Certainly if you were sanding MDF or cutting it with power tools in a
confined space with no form of dust extraction, then a face mask is
important. You have dust and formaldehyde fumes to contend with.
However, for cutting small pieces very occasionally using hand tools
is not likely to create that much of a problem.
You might want to ask the craft teacher whether a risk assessment has
been done or which guidelines they are following. I don't that this
is worth making a big fuss about, but it may be worth raising the
issue just in case they haven't considered it.
There is no question that many hardwood dusts are a lot more harmful
However, the HSE rates all wood dusts equally in terms of MEL, so this
throws up question marks.
Certainly one should not take wood dust protection lightly
Yes, but has been known to affect those allergic to formaldhyde.
Because the exposure level is likely to be small in this case.
If they were using power sanders or powered cutting tools it would be
sensible to have some dust extraction and possibly disposable masks.
I don't think that this is a 'conkers' argument but agree that that is
Does COSHH and the HSAW Act apply to <pupils> at <schools>? It certainly
didn't to start off with, and I recall that some years ago there was a
hurried Regulation published to extend COSHH (I think) to technical
colleges, but I can't remember schools being mentioned.
There is never any blanket need "to wear masks". There is a
requirement to reduce exposure to an appropriate level. If you can
achieve this by ventilation appropriate to the dust source being
generated, then you don't need to mask up as well.
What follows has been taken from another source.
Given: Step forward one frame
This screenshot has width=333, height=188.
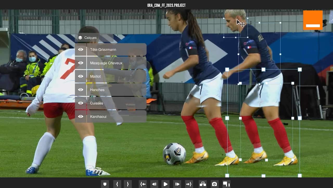Looking at the screenshot, I should point(177,184).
A scroll saw is a narrow kerf saw, cutting a small amount of material
and without distributing it into an aerosol. It's also usual for
scroll saws to have built-in dust blowers which can direct this dust
away from the operator.
I'd have no hesitation in scrollsawing MDF without a mask. Under some
conditions I'd even run it through a sawbench (mine only has gravity
dust control) because that too is a reasonably low-dust process. For
routing though it's quite a different situation - lots of dust, and
it's sprayed right up at the operator.
Hegener. They're definitely high end scrollsaws (although the paint
flakes off in great patches). To be honest, any scrollsaw will work
pretty well. The only real benefits of a Hegener are lower vibration
and a motor that doesn't mind running for 8 hours continuously.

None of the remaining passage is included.